--- Begin Excerpt ---
Pursuant to a Sales Purchase Agreement (“SPA”) concluded in 2000, EGPC (as later novated to EGAS) was to supply the natural gas for the plant for a period of at least 25 years. The feed-gas to be supplied under the SPA was an important element in the viability of the Damietta project.

Under the SPA, EGPC agreed to obtain from the Egyptian authorities an undertaking not to interfere with the buyer’s rights under the SPA:

EGPC undertakes to procure that the Egyptian authorities undertake not to interfere with the rights of the Buyer under this Agreement, and not to dictate or promulgate any act or regulation which could directly or indirectly affect the rights of the Buyer under this Agreement, or affect the capacity of the Buyer to perform its obligations under this Agreement, even in the case of a N[atural] G[as] shortage in Egypt, save for Force Majeure as defined in this Agreement.

EGPC shall also assist and actively collaborate with Buyer to obtain any authorization and/or legal, administrative or governmental benefit to the Buyer for the Project and/or construction of the Complex.”

In a letter dated 5 August 2000 (“5 August Letter”), the First Under-Secretary of the Egyptian Ministry of Petroleum wrote to Union Fenosa confirming:

On behalf of the Ministry of Petroleum I have the pleasure to inform you that the Egyptian Government official [sic.] endorsed the natural gas Sales and Purchase Agreement  signed August 1st , 2000 between UFACEX and EGPC […]”

In the event, EGAS failed to meet its feed-gas supply obligations under the SPA. Between 2006 and 2012, its annual gas supply ranged between 84% and 61% of the contractually agreed quantity. This shortfall was caused by:

  1. Egypt’s long-standing policies of encouraging and subsidising domestic gas and electricity use, together with a failure to encourage the discovery of gas reserves.  As foreseen by Wood Mackenzie in 2007, this resulted in a “supply-demand gap”. The logical result was the curtailment of gas to the Damietta project.
  2. Subsequently, the Government of Egypt decided to discriminate between users of gas.  As part of this discrimination, the Egyptian Government directed EGAS to limit and eventually halt supplies under the SPA. The purpose of this discrimination was the give priority to domestic users. 

Spain-Egypt BIT

Article 4(1) of the Spain-Egypt BIT requires Egypt “to guarantee in its territory fair and equitable treatment of investments made by investors of the other party” (“FET Standard”).

Decision on the merits

The ICSID Tribunal found that Egypt had breached the BIT’s FET standard. However, it did so on grounds more narrowly than those asserted by Union Fenosa.

The ICSID Tribunal was content to apply under Article 4(1) the customary international law standard of, inter alia, prohibiting conduct which is unjust, arbitrary, unfair, discriminatory or in violation of due process, including conduct that frustrates the investor’s “legitimate expectations”.

As to the scope of “legitimate expectations”, the ICSID Tribunal adopted the approach set out in Philip Morris v Uruguay (2016) that: “It clearly emerges from the analysis of the FET standard by investment tribunals that legitimate expectations depend on specific undertakings and representations made by the host State to induce investors to make an investment”.
--- End Excerpt ---
--- Begin Data section ---
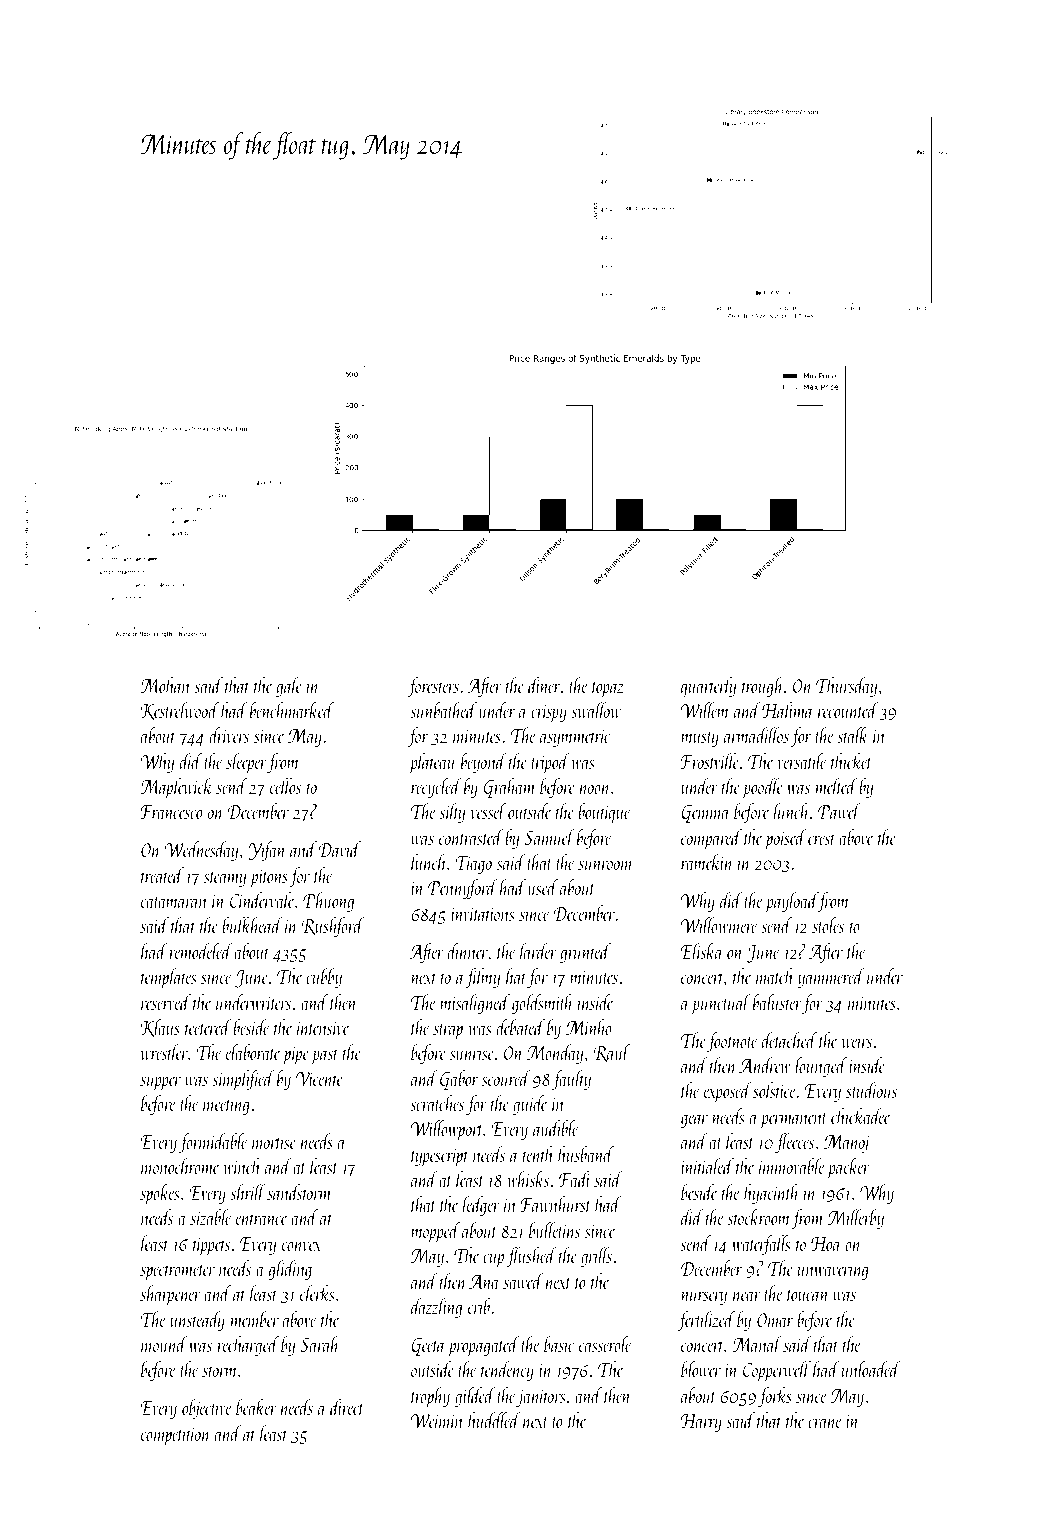 The image size is (1045, 1513). I want to click on misaligned, so click(475, 1004).
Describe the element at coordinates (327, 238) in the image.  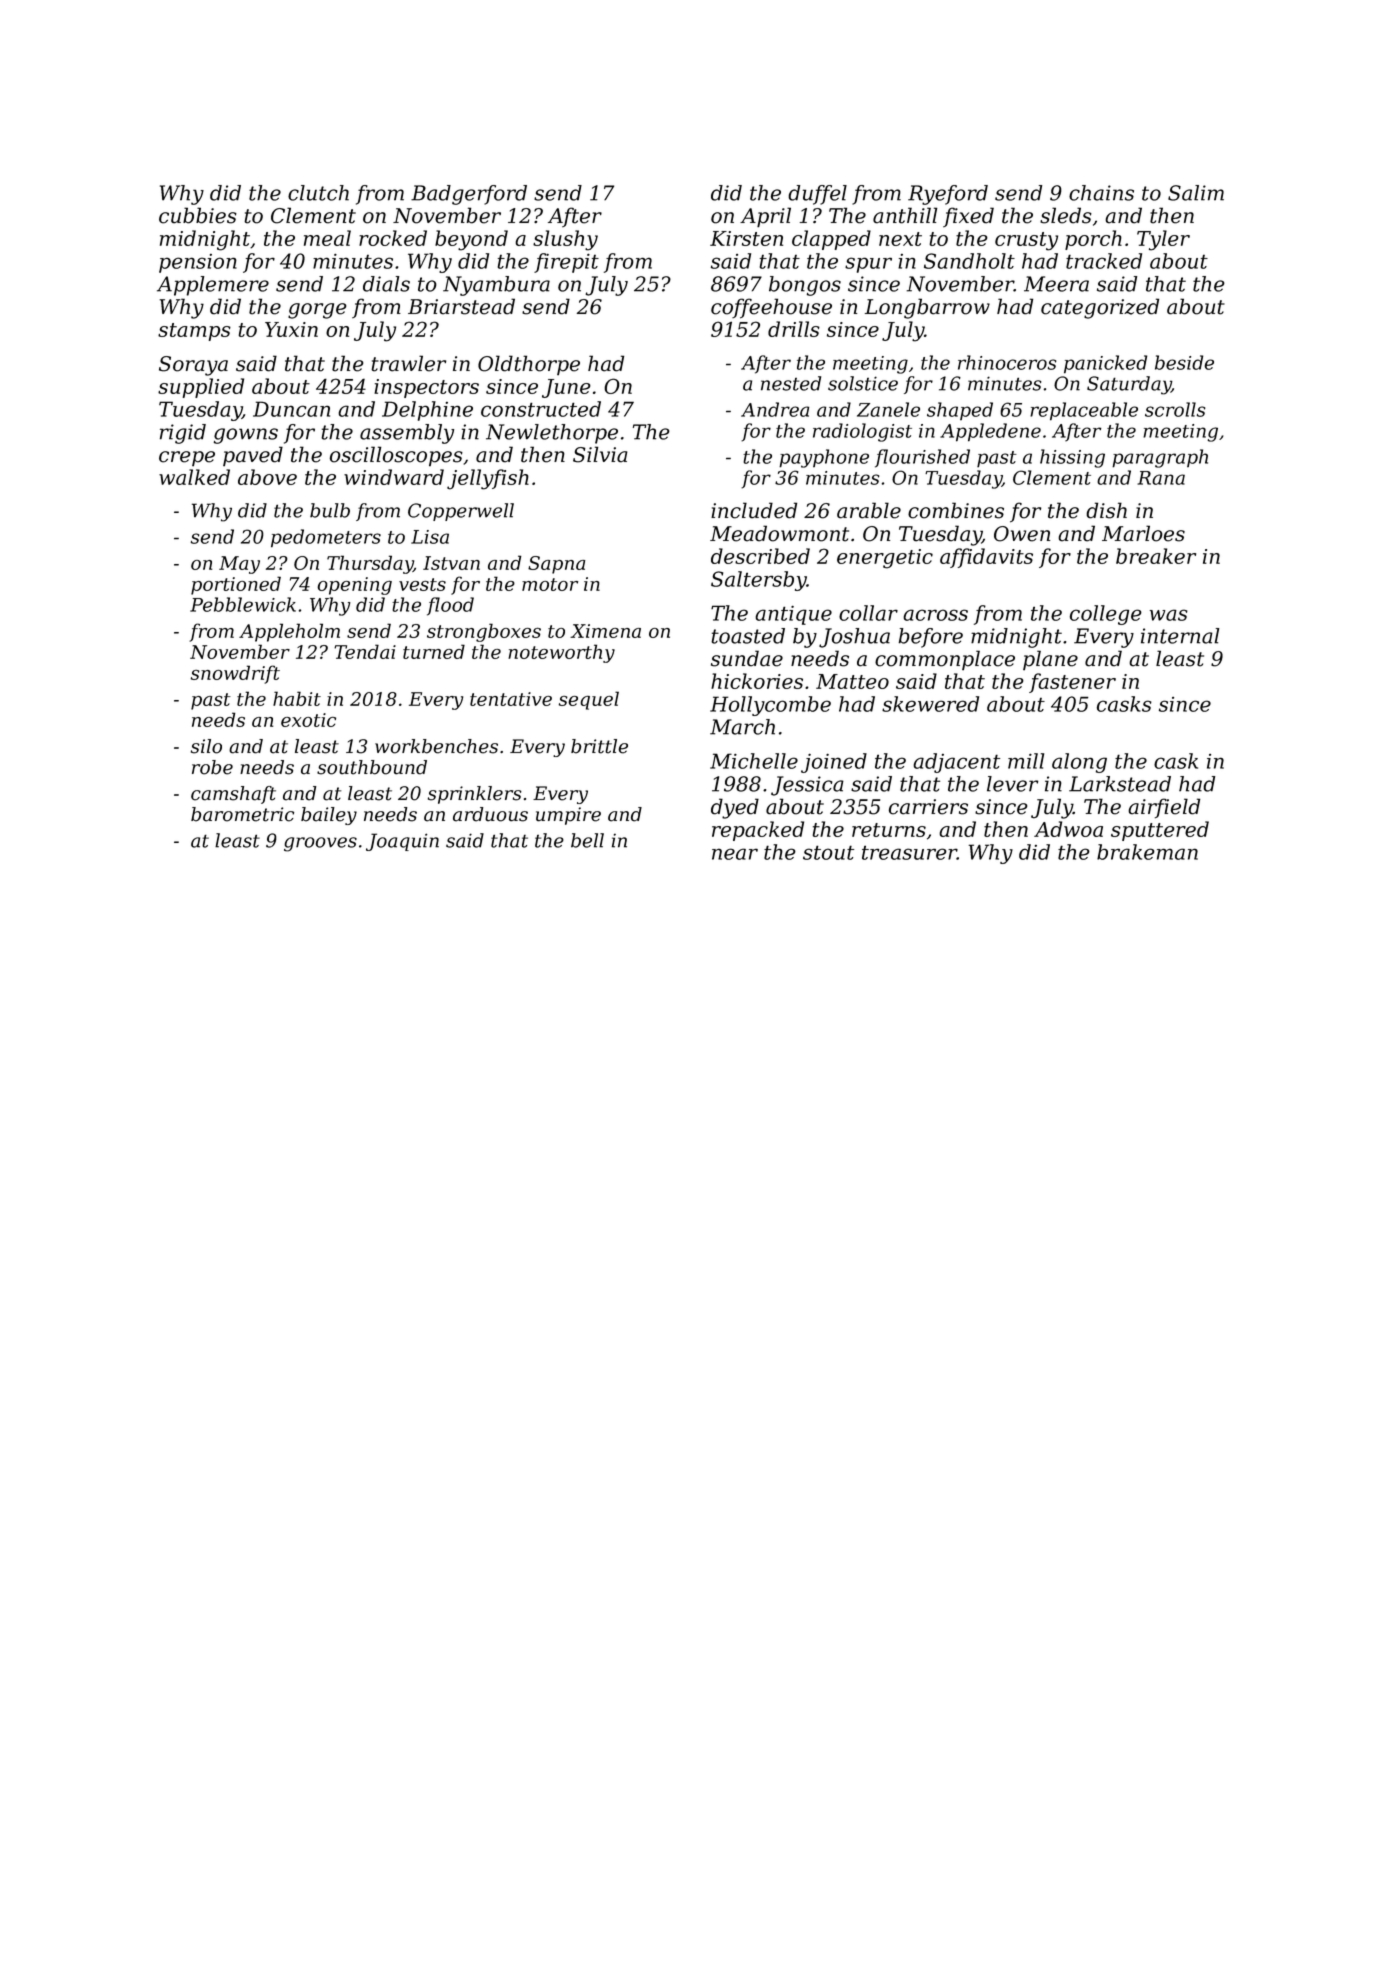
--- End Data section ---
### Task to complete
Answer these questions from the excerpt on the Damietta gas supply dispute:
1. For at least how many years was natural gas to be supplied for the plant under the SPA?
2. Between 2006 and 2012, what range did EGAS's annual gas supply fall within, as a share of the contractually agreed quantity?
3. Which 2016 case's approach to the scope of "legitimate expectations" did the ICSID Tribunal adopt?
The listing has no connection to the excerpt on the Damietta gas supply dispute.

### Solution to this task
1. At least 25 years.
2. Between 84% and 61%.
3. Philip Morris v Uruguay.